24. Swap Nodes in Pairs

题目24. Swap Nodes in Pairs

Given a linked list, swap every two adjacent nodes and return its head.
For example,
Given 1->2->3->4, you should return the list as 2->1->4->3.
Your algorithm should use only constant space. You may not modify the values in the list, only nodes itself can be changed.

1,递归

public class Solution {
     public ListNode swapPairs(ListNode head) {
        ListNode tempHead = new ListNode(1);
        ListNode tail = tempHead;
        reverse(head,tail);
        return tempHead.next;
     }
     
     private void reverse(ListNode head, ListNode tail){
         if(head == null || head.next == null){
             tail.next = head;
             return;
         }
         
         ListNode preNode = head;
         ListNode nextNode = head.next;
         ListNode temp = nextNode.next;
         
         tail.next = nextNode;
         tail = tail.next;
         tail.next = preNode;
         tail = tail.next;
         reverse(temp,tail);
     }

2,非递归

public ListNode swapPairs(ListNode head) {
        if(head == null || head.next == null){
            return head;
        }
        
        ListNode tempHead = new ListNode(1);
        ListNode tail = tempHead;
        ListNode preNode = head;
        ListNode nextNode = preNode.next;
        while(preNode != null && nextNode != null){
            ListNode temp = nextNode.next;
            tail.next = nextNode;
            tail = tail.next;
            tail.next = preNode;
            tail = tail.next;
            
            preNode = temp;
            if(preNode == null){
                break;
            }
            nextNode = preNode.next;
        }
        tail.next = preNode;
        return tempHead.next;
    }

— 数据条目 —

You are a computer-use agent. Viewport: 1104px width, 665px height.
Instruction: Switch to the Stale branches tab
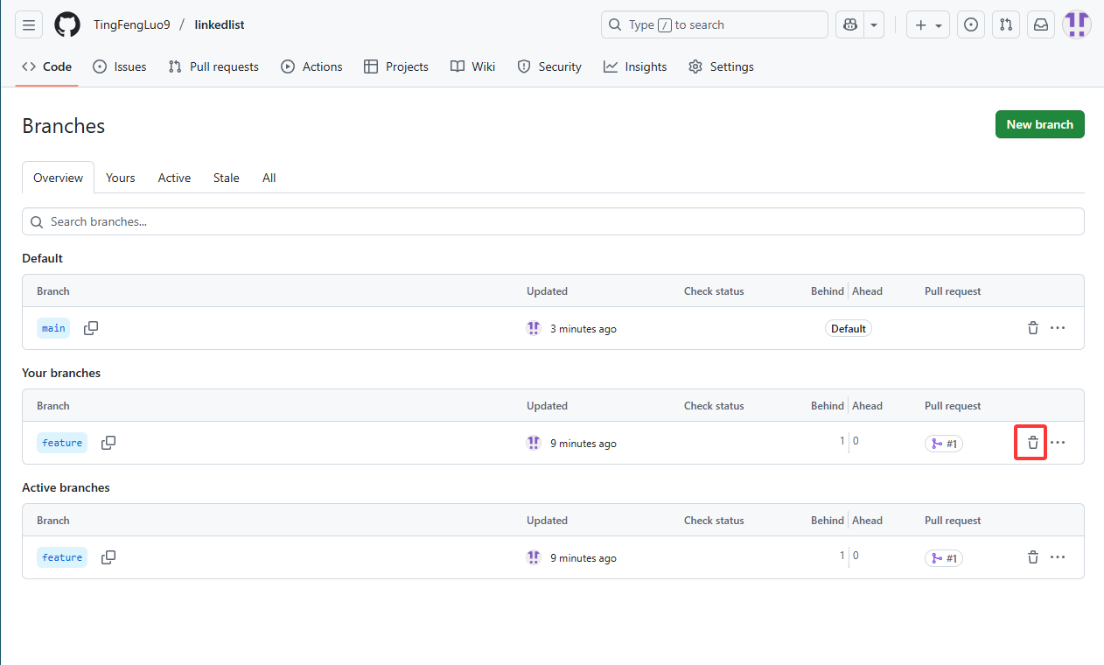[226, 178]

— 练习任务 —
• A. 根据原文，判断下列三项说法是否成立，每项回答“是”或“否”，并引用原文中起决定作用的原话：(i) 题目要求算法只使用常数空间；(ii) 题目允许修改链表中节点的值；(iii) 给定 1->2->3->4 时，应返回 2->1->4->3。
• B. 输出原文中从“题目24. Swap Nodes”开始、到“list as 2->1->4->3.”结束的这一段，一字不改。

— 逐题解答 —
• A.
(i) 是。“Your algorithm should use only constant space.”
(ii) 否。“You may not modify the values in the list, only nodes itself can be changed.”
(iii) 是。“Given 1->2->3->4, you should return the list as 2->1->4->3.”

• B.
题目24. Swap Nodes in Pairs

Given a linked list, swap every two adjacent nodes and return its head.
For example,
Given 1->2->3->4, you should return the list as 2->1->4->3.